The fact that carcass weights have likely posted their annual low and
are expected to trend higher is also a negative weight on the market.
Feedlot losses
Feeder prices also fell last week, Canfax said.
Lower fed cattle prices and feedlot losses have strained the market.
Feeder steers were $2-$5 per cwt. lower while heifers were $3-$4 lower
on most classes.
The volume was 34,260 head, 11 percent larger than the previous week
and nine percent larger than the same week last year.
Grain fed D1, 2 cows were fairly steady, with tops still as high as
$68. However, cull cow types and leaner cows were under some pressure,
trading mostly at $52-$56.
Canfax expects the lower fed cash market will likely continue to
pressure feeder cattle, and a stronger Canadian dollar may discourage
U.S. buyers.
However, supplies are small this time of year and good quality cattle
will still fetch premiums.
Stock cow trade volumes continued tapering off.

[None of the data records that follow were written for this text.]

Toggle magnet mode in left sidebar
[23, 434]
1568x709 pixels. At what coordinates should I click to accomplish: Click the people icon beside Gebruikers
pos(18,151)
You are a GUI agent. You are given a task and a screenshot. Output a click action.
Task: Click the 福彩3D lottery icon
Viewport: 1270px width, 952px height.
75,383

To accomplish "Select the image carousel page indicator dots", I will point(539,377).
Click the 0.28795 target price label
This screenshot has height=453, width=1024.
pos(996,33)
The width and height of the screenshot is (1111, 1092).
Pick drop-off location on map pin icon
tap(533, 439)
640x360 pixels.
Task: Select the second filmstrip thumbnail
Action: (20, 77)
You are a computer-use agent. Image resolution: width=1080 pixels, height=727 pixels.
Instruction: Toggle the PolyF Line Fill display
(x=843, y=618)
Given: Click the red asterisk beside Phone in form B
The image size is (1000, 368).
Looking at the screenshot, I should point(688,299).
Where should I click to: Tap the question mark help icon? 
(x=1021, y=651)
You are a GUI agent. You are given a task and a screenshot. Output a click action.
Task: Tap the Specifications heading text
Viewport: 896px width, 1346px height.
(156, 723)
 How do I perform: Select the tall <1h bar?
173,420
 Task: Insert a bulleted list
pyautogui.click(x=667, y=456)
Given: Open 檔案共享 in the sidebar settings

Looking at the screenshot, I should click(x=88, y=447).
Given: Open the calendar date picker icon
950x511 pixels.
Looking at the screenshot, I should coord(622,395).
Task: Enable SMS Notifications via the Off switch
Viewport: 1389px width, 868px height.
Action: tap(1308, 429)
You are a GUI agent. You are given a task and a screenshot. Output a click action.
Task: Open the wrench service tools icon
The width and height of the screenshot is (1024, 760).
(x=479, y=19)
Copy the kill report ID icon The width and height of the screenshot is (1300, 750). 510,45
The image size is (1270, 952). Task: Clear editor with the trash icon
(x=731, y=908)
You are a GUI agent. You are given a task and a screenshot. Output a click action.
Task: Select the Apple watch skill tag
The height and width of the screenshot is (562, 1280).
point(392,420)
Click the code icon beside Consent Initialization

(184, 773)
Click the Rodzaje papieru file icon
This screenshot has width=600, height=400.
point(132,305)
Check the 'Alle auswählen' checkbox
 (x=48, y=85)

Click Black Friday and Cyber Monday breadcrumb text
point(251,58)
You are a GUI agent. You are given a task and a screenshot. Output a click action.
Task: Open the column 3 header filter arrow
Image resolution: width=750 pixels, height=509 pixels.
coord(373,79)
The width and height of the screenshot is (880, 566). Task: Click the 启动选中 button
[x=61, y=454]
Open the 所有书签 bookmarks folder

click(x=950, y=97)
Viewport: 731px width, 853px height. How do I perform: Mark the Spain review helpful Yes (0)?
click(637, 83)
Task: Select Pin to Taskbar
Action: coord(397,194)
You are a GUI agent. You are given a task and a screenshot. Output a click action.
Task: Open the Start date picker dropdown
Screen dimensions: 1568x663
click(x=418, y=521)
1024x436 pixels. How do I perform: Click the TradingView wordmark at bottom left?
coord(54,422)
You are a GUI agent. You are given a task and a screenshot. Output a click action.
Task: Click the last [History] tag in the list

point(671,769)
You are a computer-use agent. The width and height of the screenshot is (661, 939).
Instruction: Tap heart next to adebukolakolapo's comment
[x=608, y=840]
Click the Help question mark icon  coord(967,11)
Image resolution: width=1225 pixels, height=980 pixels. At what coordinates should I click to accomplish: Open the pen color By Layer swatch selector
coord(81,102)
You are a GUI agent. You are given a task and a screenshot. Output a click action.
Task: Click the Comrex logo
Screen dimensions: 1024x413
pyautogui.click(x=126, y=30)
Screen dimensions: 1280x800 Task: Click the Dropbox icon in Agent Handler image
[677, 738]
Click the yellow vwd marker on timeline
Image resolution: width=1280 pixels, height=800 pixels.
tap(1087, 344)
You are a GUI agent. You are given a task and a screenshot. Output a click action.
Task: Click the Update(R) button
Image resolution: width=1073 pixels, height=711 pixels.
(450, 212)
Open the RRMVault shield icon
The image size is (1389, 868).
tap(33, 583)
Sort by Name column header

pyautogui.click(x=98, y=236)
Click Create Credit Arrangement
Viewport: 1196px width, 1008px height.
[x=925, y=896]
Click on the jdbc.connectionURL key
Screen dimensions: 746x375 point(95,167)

A few bred cows and
heifers traded from $850-$1,250, with some as low as $600.
Cow-calf pair volumes were large during the week, with most at
$1,000-$1,400, and a few sales as high as $1,600. Common and older cow
pairs traded as low as $800.
The lack of pasture and potential summer feed has forced the sale of
cow-calf pairs in some areas.
Prices have decreased over the past month to reflect the increased
supply.
Quality cow-calf pairs averaged a little less than $1,200, with more
common pairs selling as low as $800.
Some reports are that more common cow-calf pairs are being split after
sale and cows with enough flesh are sold as D1, 2 cows, Canfax said.
Weaker pork demand
Lean hog futures prices dropped again last week and U.S. cash hog
prices fell by $2 US per cwt. as the week progressed.
Manitoba Agriculture said reduced post-Memorial Day retailer demand led
to a lower pork cutout value.
Analysts have been concerned about the resistance of retailers to drop
the price of pork to encourage consumers to buy more.
Average retail pork prices in April were 1.3 percent above a year
earlier, while the pork cutout value fell by almost 30 percent and
average hog prices dropped by one third from the previous April.
Retail prices are likely to decline in May, but any price change at the
retail level is usually much less than at the wholesale or farm levels,
said Manitoba Agriculture.
Bacon and belly prices usually start to increase in the summer , which
normally gives hog prices a boost, but large belly stocks have
depressed the normal price surge. The Iowa-Minnesota daily direct hog
price (plant mean, 51-52 percent lean, live equivalent) fell from
$35.28 per cwt. on May 28 to $33.90 on May 30. Packers were expected to
be short of supply this week, requiring them to bid higher.
On average, the week’s hog price was down 10 percent from the week
before.
The U.S. Department of Agriculture’s monthly hog and pig report
released May 31 showed the April pig crop up by one percent from a year
ago, compared to analysts’ expectations of a 1.5 percent increase.